Why is this a problem? Take a look at the image below of M51. I’ve stretched the data a little to emphasise the brightening. The problem is that in order to bring out fainter details in the galaxy or the lower magnitude stars around the edges of the image, the data levels need adjusting. Long before those stars are visible, the bright centre has spread across the entire image and ruined it.

Vignetting at play

Vignetting at play

Vignetting

After doing some research, it turns out this is known as vignetting and is a problem caused by the telescope optics. MAPUG-Astronomy describes this in great detail, but the important part is

The image is brightest on axis, at the center of the field of view, and dimmer off axis. This is a classical case of vignetting. Note that this is not a sharp cut off of the image, but a gradual dimming of it. Unfortunately, it is a feature of folded telescope optics which cannot be avoided.

Flat Frames

Although nothing can be done to prevent vignetting, it turns out there’s a way to account for the dimming and in turn remove it from the images. By taking a photo of an evenly lit area, the dimming of pixels from vignetting can be isolated and then in turn removed from the light frame.

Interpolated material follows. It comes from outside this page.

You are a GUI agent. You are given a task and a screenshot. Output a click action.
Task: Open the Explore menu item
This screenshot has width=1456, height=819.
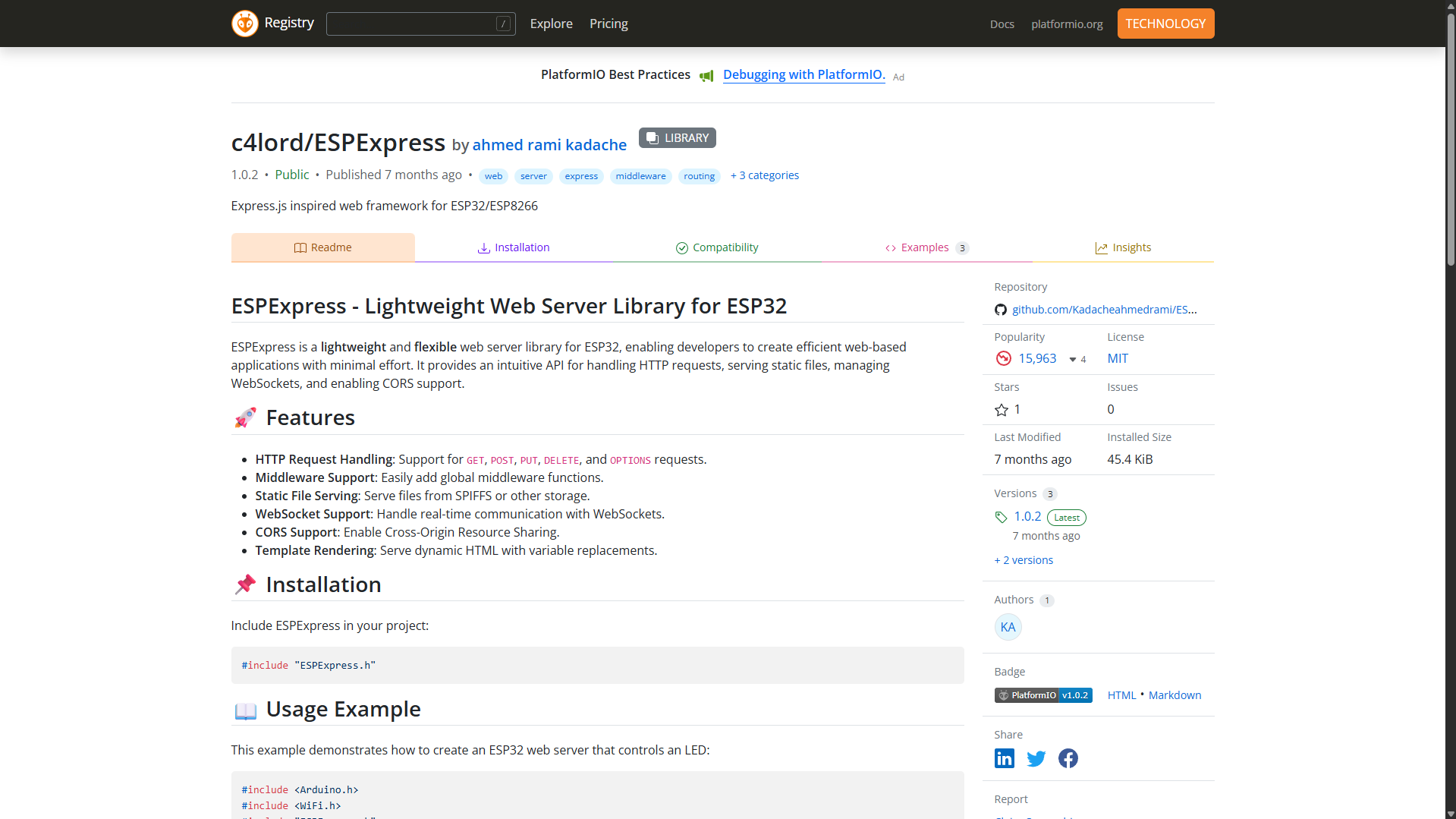(551, 24)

I’ve built a light box using foamboard to construct the box and holders for the diffusers. Two sheets of opal perspex slot into the holders to diffuse the light (from four LEDs) and present a flatly lit front pane. The box is loosly based on the many designs posted on-line. It won’t win any awards for construction, but it was cheap. About £25 in materials which can likely be sourced for cheaper than that.

Light box front view

Light box front view

Light box internals

Light box internals

I captured CCD images in various rotated positions to ensure the field is evenly lit and that the dimming is due to vignetting and not shoddy light box construction.

Calibration

After calibrating the images with the flat field frames, here’s the result.

Flat field calibrated

Flat field calibrated

The bright gradient has now been eliminated. All that remains is a bit of signal noise which can be handled by stacking multiple short exposures. Below is the first stacked and calibrated image. I’m still working on alternative ways to process the fits data to improve the image, but a quick processing shows promising results.

After a closer inspection of the combined frames, there is still a slight gradient from the bottom of the image moving upwards towards the centre. Whether this is due to the light box not providing a totally flat field frame or simply light pollution, I’m not yet certain.

A Trio of Galaxies

Setting Value
Exposure Time 30x120s Avg
Date 2009-03-05 03:06 UTC
CCD Starlight XPress MX716
Scope LX90 8”
Dark Frames 10x120s Avg
Flat Frames 10x0.8s Avg
Apparent Dimension 11 x 7 arc min
Visual Brightness 8.4 mag

The centre of the image shows two galaxies. The first, larger galaxy is NGC 5194 and just above it is NGC 5195. These two colliding galaxies are better known as M51 the Whirlpool Galaxy.

During processing I noticed a faint object in the lower right corner. According to the reference catalogue of bright galaxies, this is IC 4263, a magnitude 15 galaxy measuring only 2x0.4 arc minutes in size.

M51 With a high pass filter applied.

M51 With a high pass filter applied.

The image above has had a high pass filter applied as an attempt to sharpen the image a little. I’m still not sure which of the two I prefer most.

I’ve glossed over all the details of calibrating images, but if you’re interested in knowing more there’s a few sites with more detailed descriptions. Such as AAVSO

There’s still a lot of room for improvement. Still, compared to my previous attempt at M51, I think the light box was worth every penny.